What is being asked :: The answer must be an exact copy of the lines from the one with "Given: Open the Ratings tab" through the final line below, with no pictures and nothing else.

--- Supplied records ---

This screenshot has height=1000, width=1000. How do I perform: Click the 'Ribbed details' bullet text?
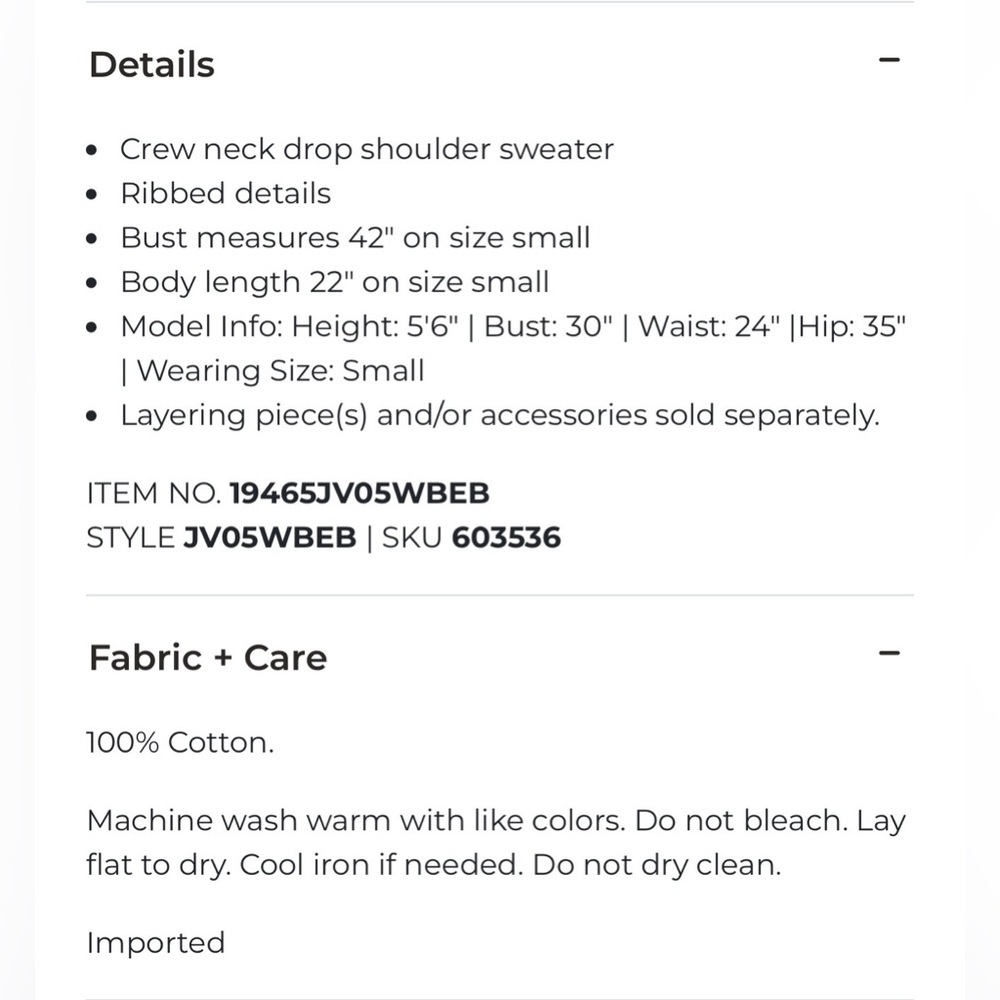pos(225,193)
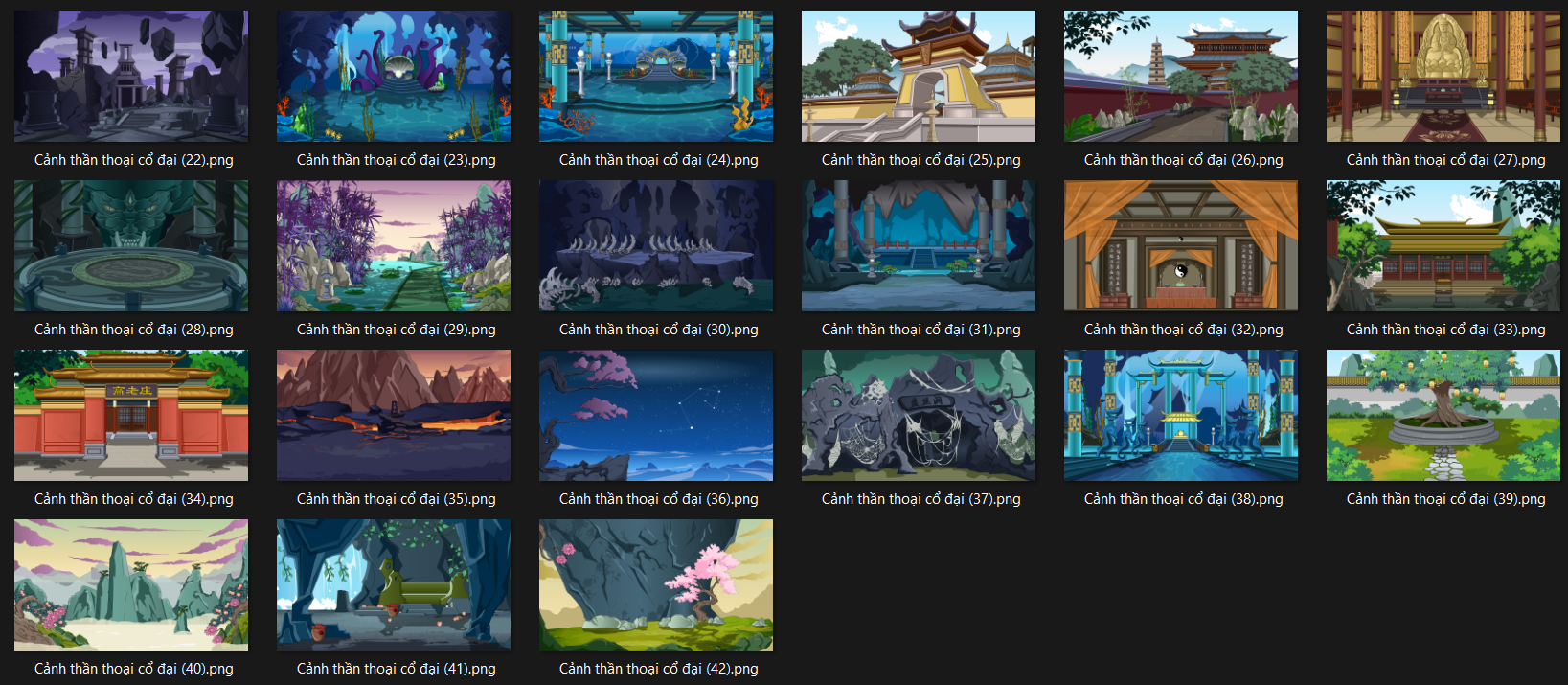This screenshot has width=1568, height=685.
Task: Select the yin-yang hall interior image (32)
Action: 1181,246
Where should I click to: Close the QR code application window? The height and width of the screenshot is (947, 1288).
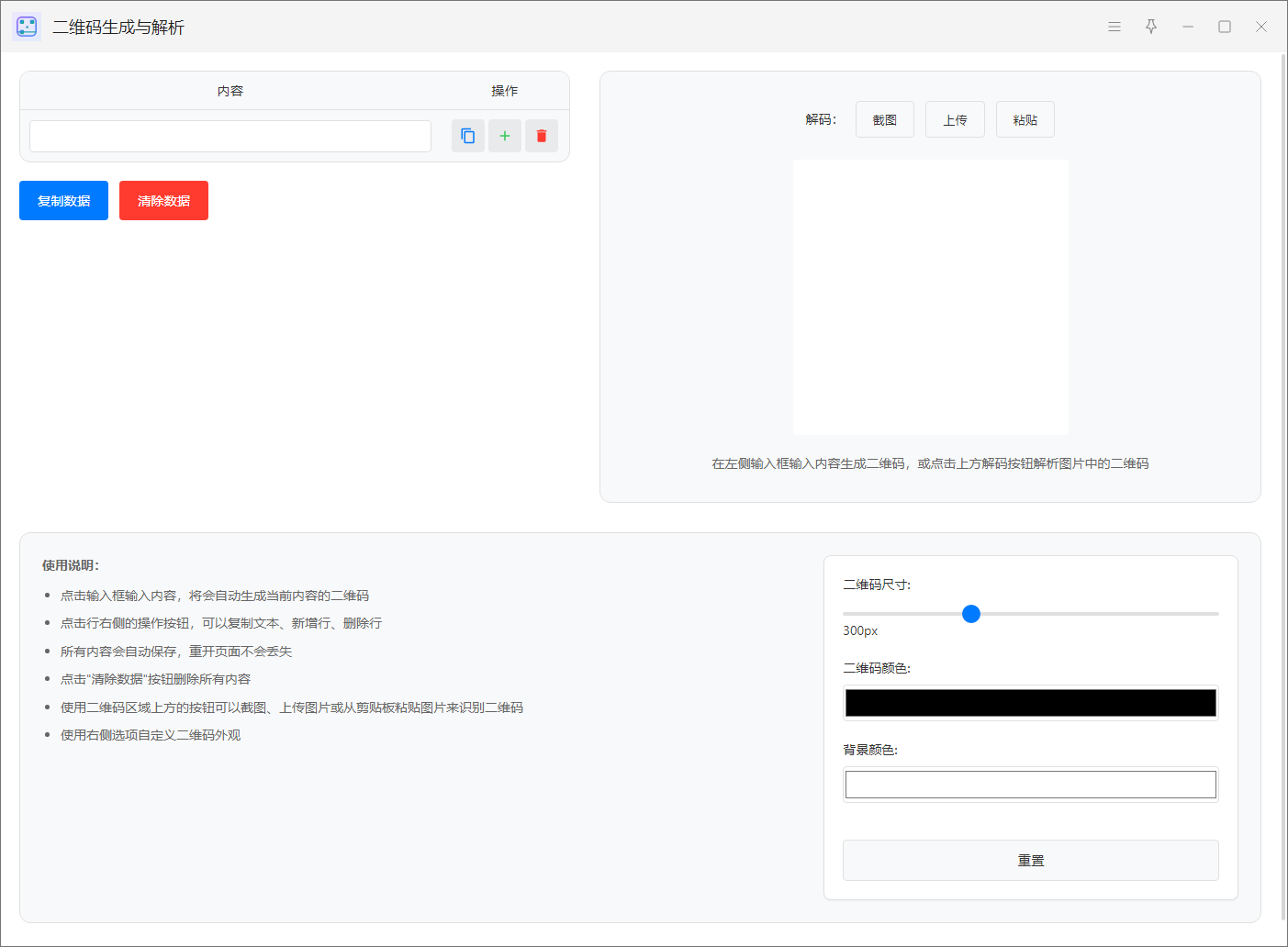tap(1260, 27)
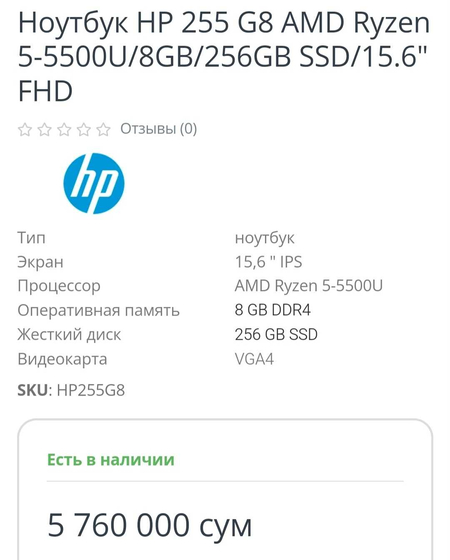Screen dimensions: 450x560
Task: Click the 8 GB DDR4 memory value
Action: point(272,310)
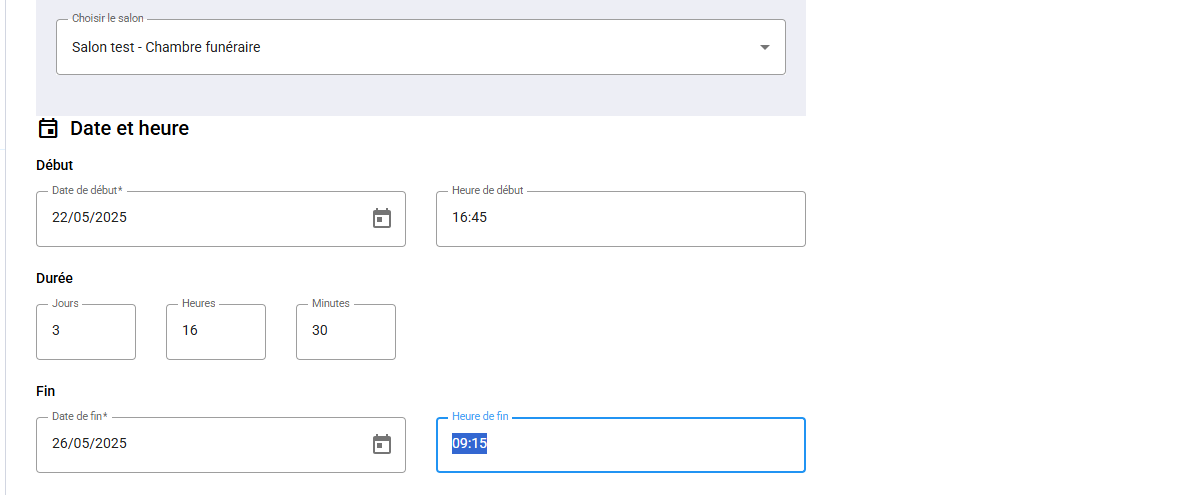Viewport: 1197px width, 495px height.
Task: Click the Date et heure section heading
Action: [x=130, y=128]
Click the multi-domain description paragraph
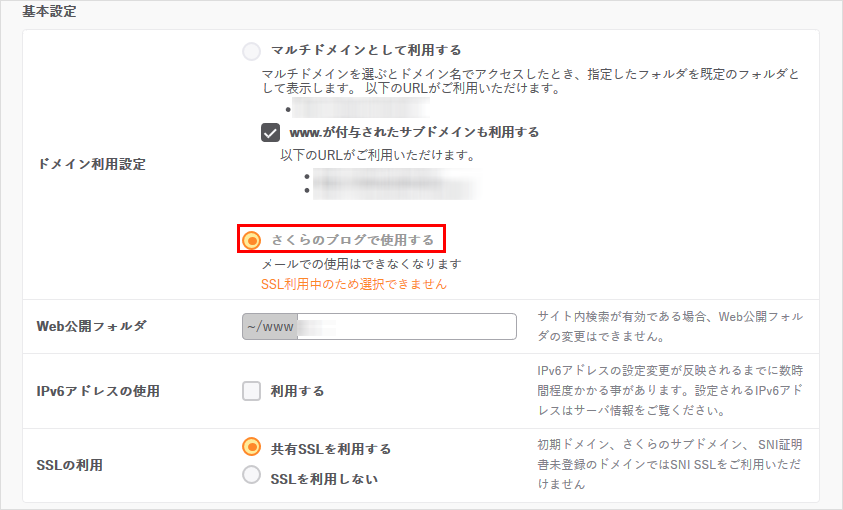This screenshot has width=843, height=510. tap(530, 82)
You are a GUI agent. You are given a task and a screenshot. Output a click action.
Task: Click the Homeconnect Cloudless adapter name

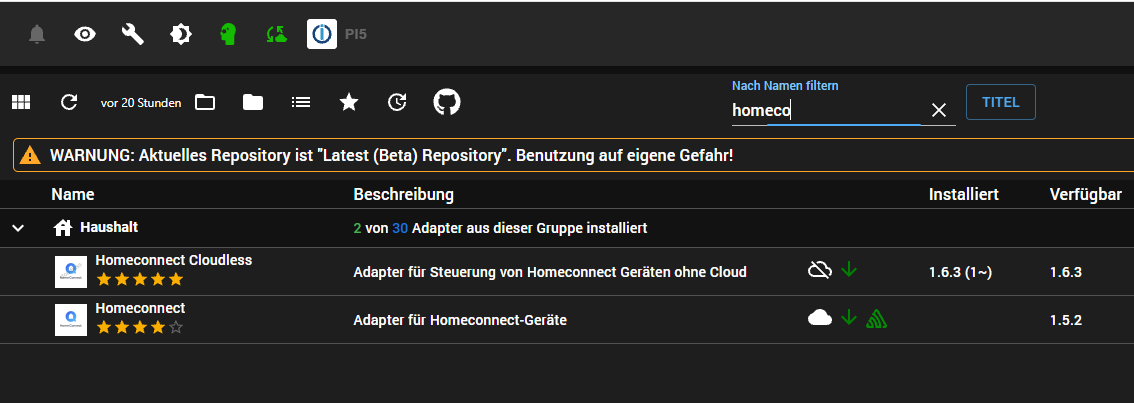(173, 260)
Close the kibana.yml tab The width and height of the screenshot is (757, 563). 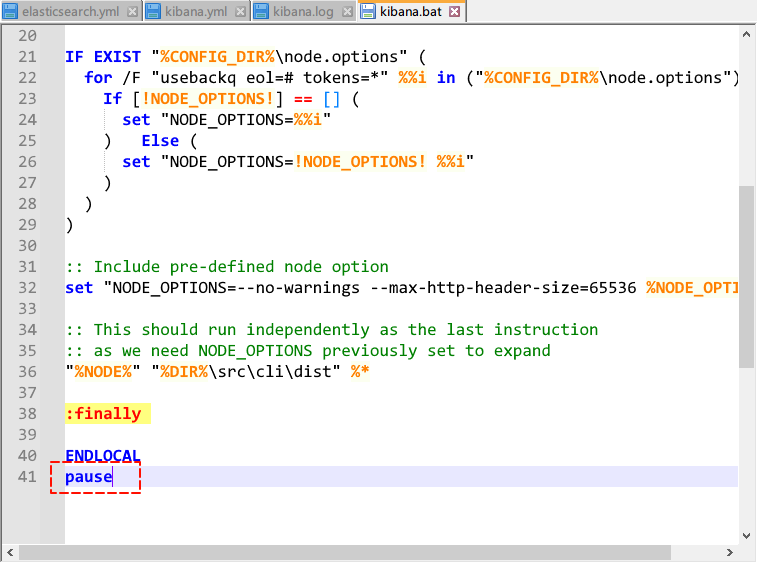pyautogui.click(x=239, y=12)
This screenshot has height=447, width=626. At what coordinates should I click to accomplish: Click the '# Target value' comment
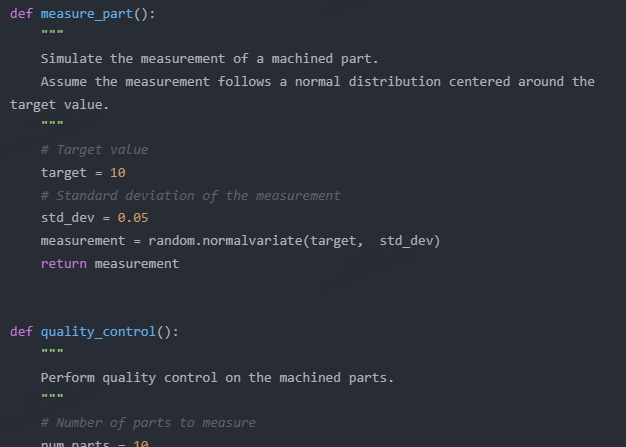[94, 150]
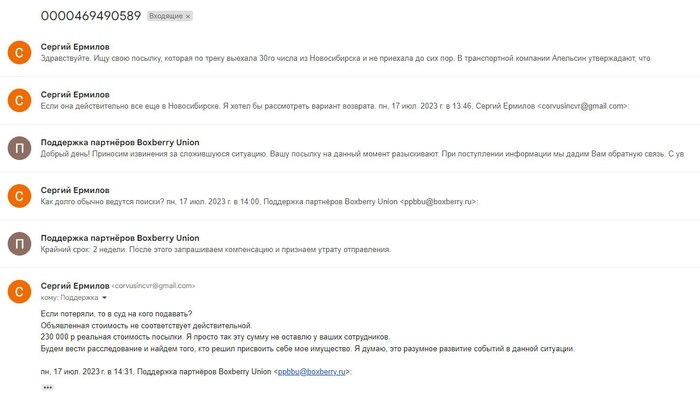Click the 'П' avatar beside 'Крайний срок' message

point(18,243)
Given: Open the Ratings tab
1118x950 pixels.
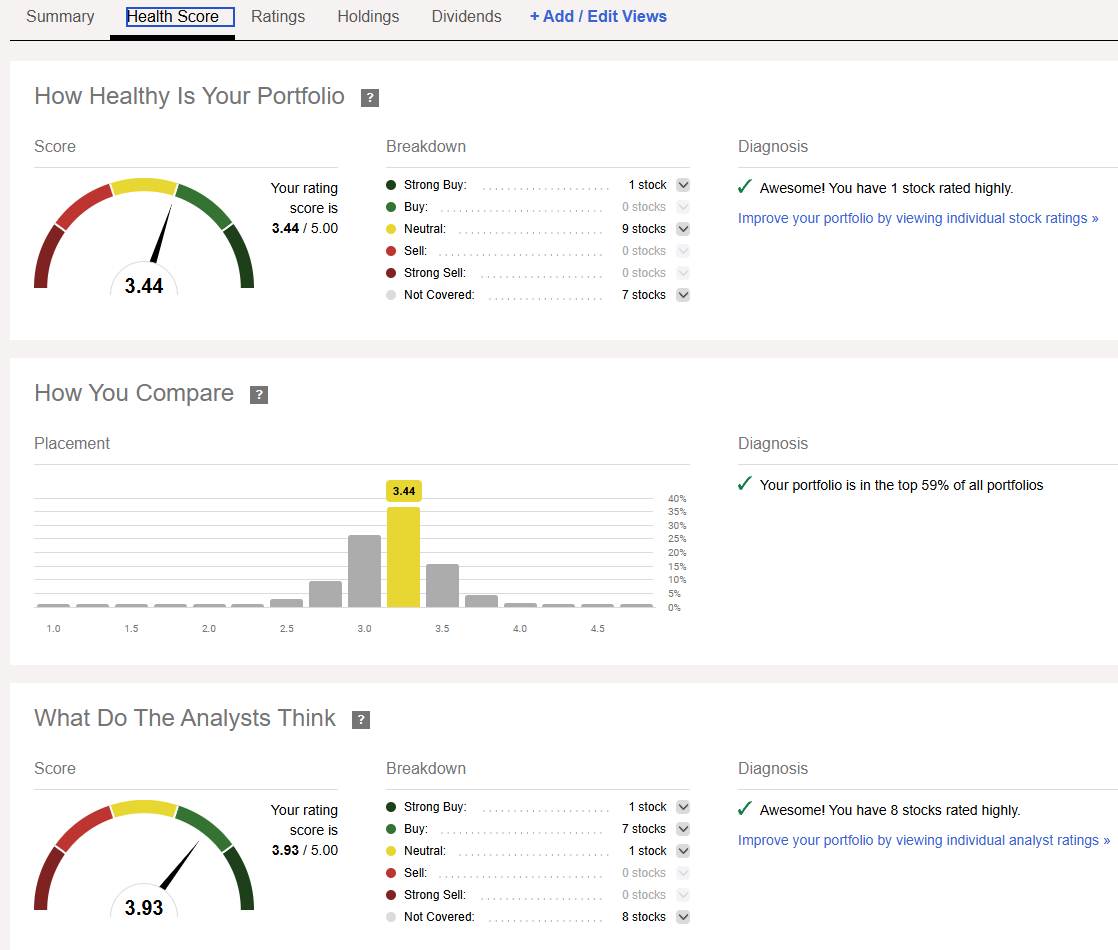Looking at the screenshot, I should coord(278,17).
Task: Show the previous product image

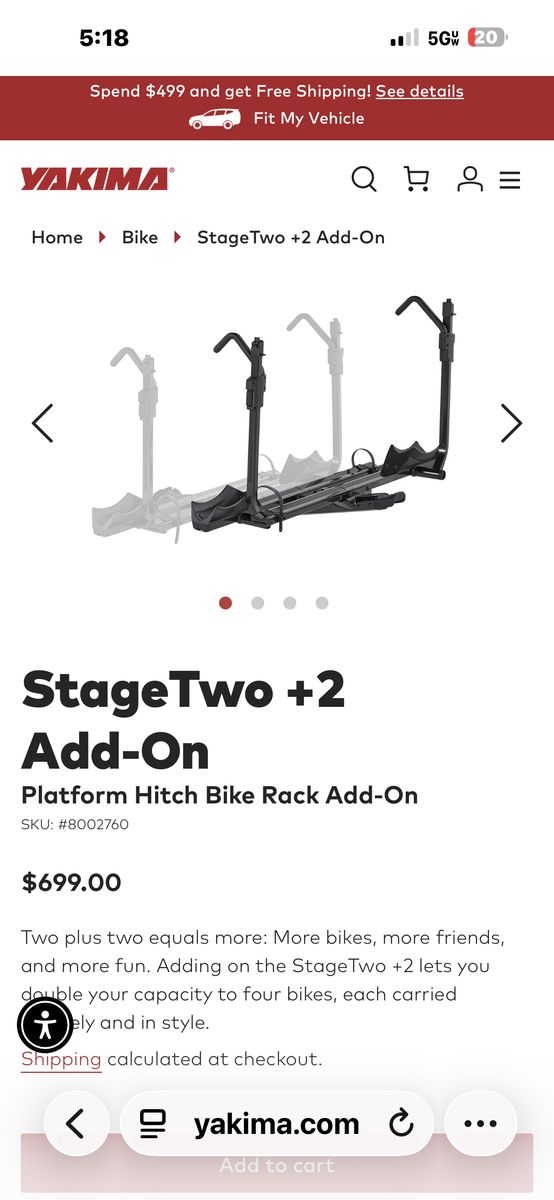Action: tap(42, 423)
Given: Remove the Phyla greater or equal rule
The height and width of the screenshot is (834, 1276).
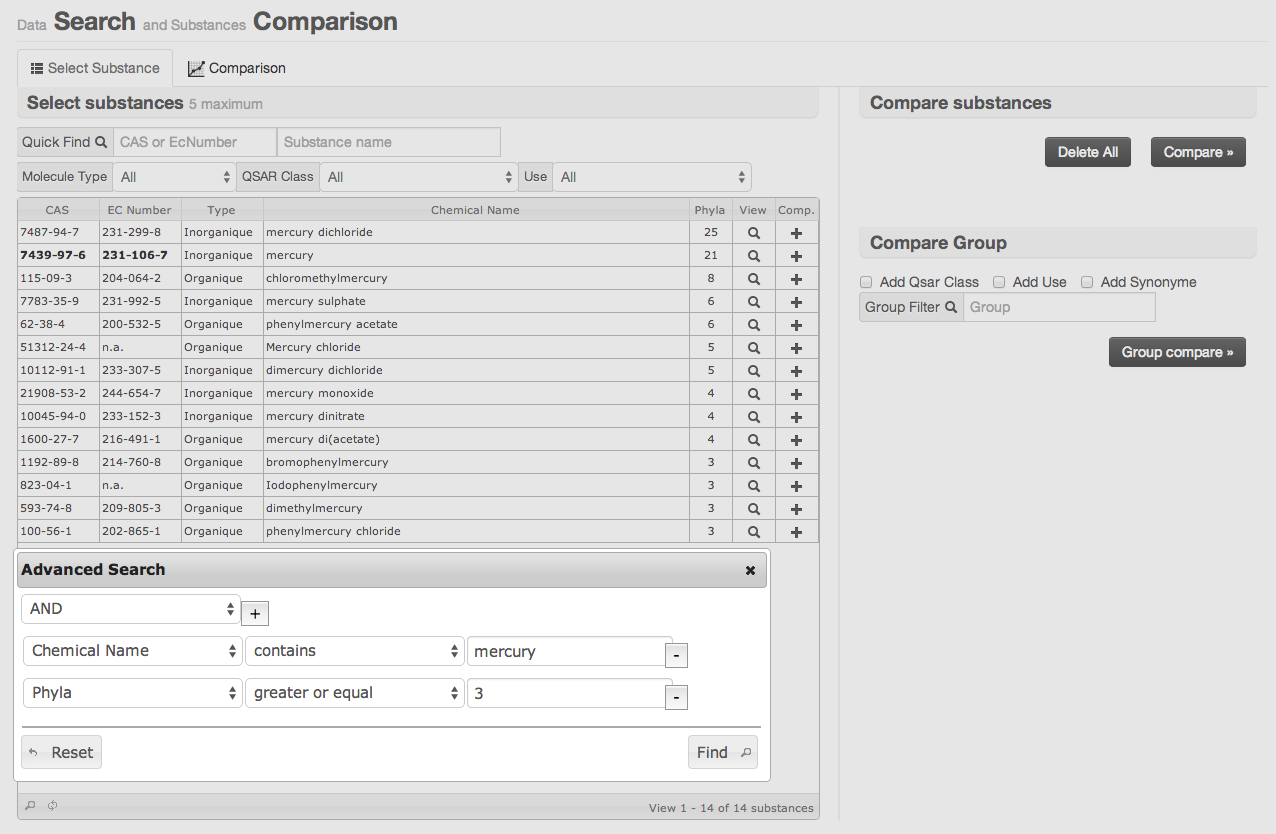Looking at the screenshot, I should 676,697.
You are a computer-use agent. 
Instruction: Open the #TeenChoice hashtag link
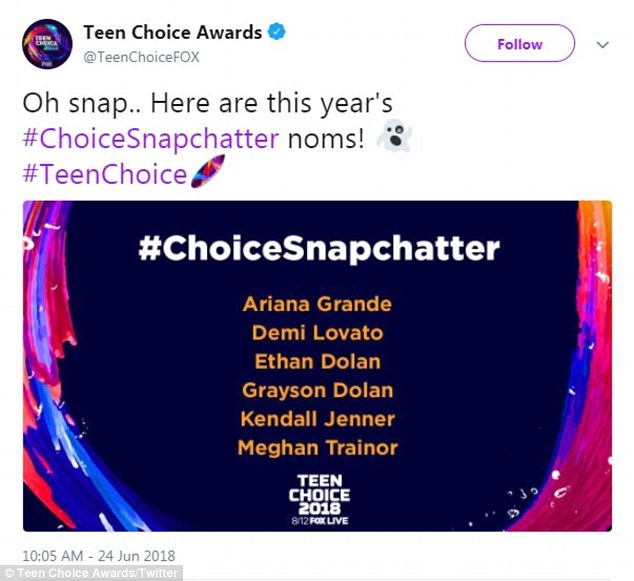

---

Written reply ::
Given: Open the Ratings tab
1118x950 pixels.
Looking at the screenshot, I should coord(278,17).
Task: Show the previous product image

Action: tap(42, 423)
Given: Remove the Phyla greater or equal rule
The height and width of the screenshot is (834, 1276).
Looking at the screenshot, I should 676,697.
You are a computer-use agent. 
Instruction: Open the #TeenChoice hashtag link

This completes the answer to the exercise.